L’atleta racconta a Frediani di aver fatto la flebo di Ringer e il ds gli chiede se ne ha fatto metà e lui conferma. “Però lo sai – dice Frediani – per qualsiasi cosa, io e te e basta perché non c’è da fidarsi di nessuno lì dentro, ricordatelo”.
Poi in una conversazione un ciclista non più giovanissimo dimostra di sapere, secondo la ricostruzione degli inquirenti, che quello che viene assunto è vietato: “La ricetta è quella che ti serve per prendere quella roba lì, che non ti fan problemi, il permesso del medico sarebbe, perché dovrebbe fartelo un medico non puoi fartelo te, io lupo”.
Un ‘modello’ che riaffiora in altre conversazioni tra ciclisti. In una di esse, un atleta si manifesta scettico: “Però – dice all’altro – io non son convinto di questa roba”. “Come no – lo rimbocca l’altro con il quale sta parlando per convincerla – questa è medicina, è scienza applicata”. “Sì ma sai che metton dentro le cose”, ribatte. “Tracciante”, aggiunge l’altro. “Sì che non ti trovano Epo, ma ti trovano…”, risponde l’altro subito interrotto dal collega: “La molecola dopo 5 giorni va via”.
Ma è una conversazione fra l’ex ds Elso Frediani e un ex corridore e avvocato del foro di Lucca – iscritto nel registro degli indagati con l’accusa di favoreggiamento – ad attirare l’interesse degli inquirenti.

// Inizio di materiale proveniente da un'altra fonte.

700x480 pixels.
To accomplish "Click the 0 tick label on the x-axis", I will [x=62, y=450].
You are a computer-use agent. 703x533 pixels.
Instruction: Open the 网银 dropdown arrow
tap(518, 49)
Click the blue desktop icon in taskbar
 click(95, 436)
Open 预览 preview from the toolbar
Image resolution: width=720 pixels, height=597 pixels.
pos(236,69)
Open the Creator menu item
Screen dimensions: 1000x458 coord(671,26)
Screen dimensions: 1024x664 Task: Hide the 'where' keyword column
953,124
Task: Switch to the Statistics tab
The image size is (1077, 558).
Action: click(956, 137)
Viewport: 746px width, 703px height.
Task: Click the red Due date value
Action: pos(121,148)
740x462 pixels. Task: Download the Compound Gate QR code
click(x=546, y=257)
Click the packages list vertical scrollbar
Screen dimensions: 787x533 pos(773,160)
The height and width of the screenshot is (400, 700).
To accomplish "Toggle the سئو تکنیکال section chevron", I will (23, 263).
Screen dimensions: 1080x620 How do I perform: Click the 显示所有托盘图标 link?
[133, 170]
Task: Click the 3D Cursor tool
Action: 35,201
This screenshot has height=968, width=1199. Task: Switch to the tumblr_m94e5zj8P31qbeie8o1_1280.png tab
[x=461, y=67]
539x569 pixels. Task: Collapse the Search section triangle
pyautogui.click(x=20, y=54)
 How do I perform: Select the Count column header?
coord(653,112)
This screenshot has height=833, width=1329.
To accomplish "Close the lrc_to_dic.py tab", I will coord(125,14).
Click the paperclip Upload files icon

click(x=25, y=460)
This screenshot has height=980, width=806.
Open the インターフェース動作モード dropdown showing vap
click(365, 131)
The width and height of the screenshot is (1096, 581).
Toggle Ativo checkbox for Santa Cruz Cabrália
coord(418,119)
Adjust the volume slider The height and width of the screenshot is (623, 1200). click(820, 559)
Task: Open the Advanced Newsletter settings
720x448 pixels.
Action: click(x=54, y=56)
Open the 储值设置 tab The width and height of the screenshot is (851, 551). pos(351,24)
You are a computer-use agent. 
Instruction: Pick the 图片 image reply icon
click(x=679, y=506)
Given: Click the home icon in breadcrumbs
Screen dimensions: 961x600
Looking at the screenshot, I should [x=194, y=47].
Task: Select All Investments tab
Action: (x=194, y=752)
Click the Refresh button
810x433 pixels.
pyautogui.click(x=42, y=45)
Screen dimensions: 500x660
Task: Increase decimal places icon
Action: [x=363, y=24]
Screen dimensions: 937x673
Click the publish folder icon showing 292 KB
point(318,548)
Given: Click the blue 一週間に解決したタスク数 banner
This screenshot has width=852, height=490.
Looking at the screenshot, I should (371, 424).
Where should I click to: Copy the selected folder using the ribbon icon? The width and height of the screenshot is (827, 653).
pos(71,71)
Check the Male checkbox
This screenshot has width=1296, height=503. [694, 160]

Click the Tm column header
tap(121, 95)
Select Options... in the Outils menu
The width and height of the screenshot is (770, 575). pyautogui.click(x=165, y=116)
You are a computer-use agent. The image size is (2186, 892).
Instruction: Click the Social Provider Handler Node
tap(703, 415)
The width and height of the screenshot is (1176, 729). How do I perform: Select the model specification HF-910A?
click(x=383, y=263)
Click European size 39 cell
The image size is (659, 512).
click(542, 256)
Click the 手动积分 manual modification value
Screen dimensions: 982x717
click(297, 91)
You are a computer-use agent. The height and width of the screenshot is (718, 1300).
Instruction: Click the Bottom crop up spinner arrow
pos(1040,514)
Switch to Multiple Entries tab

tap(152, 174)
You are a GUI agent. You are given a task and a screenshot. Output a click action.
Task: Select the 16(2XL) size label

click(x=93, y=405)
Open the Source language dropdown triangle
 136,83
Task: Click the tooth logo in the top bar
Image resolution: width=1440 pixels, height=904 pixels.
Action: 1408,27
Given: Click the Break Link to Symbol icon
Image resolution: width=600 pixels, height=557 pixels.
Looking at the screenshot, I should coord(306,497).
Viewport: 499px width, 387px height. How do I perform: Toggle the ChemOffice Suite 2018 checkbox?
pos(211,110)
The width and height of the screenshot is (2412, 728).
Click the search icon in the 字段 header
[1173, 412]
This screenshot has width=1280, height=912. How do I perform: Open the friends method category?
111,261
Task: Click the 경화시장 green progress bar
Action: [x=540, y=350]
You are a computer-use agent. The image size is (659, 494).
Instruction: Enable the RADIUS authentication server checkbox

Risale al 18 luglio scorso. Per gli inquirenti dimostrerebbe che il ‘giro’ illecito di sostanze vietate era conosciuto agli indagati.
“Io Elso quella gestione, quella mentalità lì la conoscono troppo bene – si sfoga l’avvocato -. Poi insomma ora io non voglio discorrere no. Io feci una volta una roba di tre giorni, quattro giorni, con la mountain biche insieme a dei ragazzi che si andava lì al Franceschi, no? E Narciso (il padre di Luca, ndr), mi dette da fà che io non sapevo neanche che… non… praticamente incominciavo ad andare a vedere le biciclette, cercava di convincermi che dovevo fare la corteccia surrenale, il Sinarten (gli inquirenti ritengono si riferisca all’ormone corticotrofico Synacthen, ndr), che intanto non era nulla, questo era come concepivano loro il ciclismo, lo concepiscono a tonnellate di anfetamine.. son così capito? non è che… ti posso raccontare perché ci litigai… come te l’ho raccontato altre volte ma ti posso raccontare quello che ho visto fare con che approssimazione, capito?”.
I sei arrestati Luca Franceschi, il padre Narciso, la madre Maria Luisa Luciani, l’ex ds Elso Frediani, il farmacista Andrea Bianchi, che avrebbe ‘rifornito’ il team di farmaci vietati, e Michele Viola, ex corridore e per l’accusa, anche lui fornitore della squadra, saranno interrogati dal gip lunedì (12 febbraio). In quella sede potranno chiarire la loro posizione, rispondendo alle domande del giudice: al momento si trovano agli arresti domiciliari, con l’accusa di associazione a delinquere per reati in materia di doping. L’unico a cui il reato associativo non è contestato è l’ex preparatore tecnico del Velo Club Coppi Lunata, Michele Viola. Nessuno di loro, tuttavia, finora ha collaborato con gli inquirenti. Anzi, è stato piuttosto difficile per gli investigatori trovare conferme nell’ambiente del team. Tuttavia, ormai da tempo gli indagati erano intercettati e pedinati. La squadra mobile ha ripreso anche, di nascosto, l’arrivo degli atleti nell’immobile che sarebbe stato adattato a ‘clinica’ abusiva, dove, per l’accusa, sarebbero avvenute le consegne di farmaci dopanti che venivano poi somministrati agli atleti.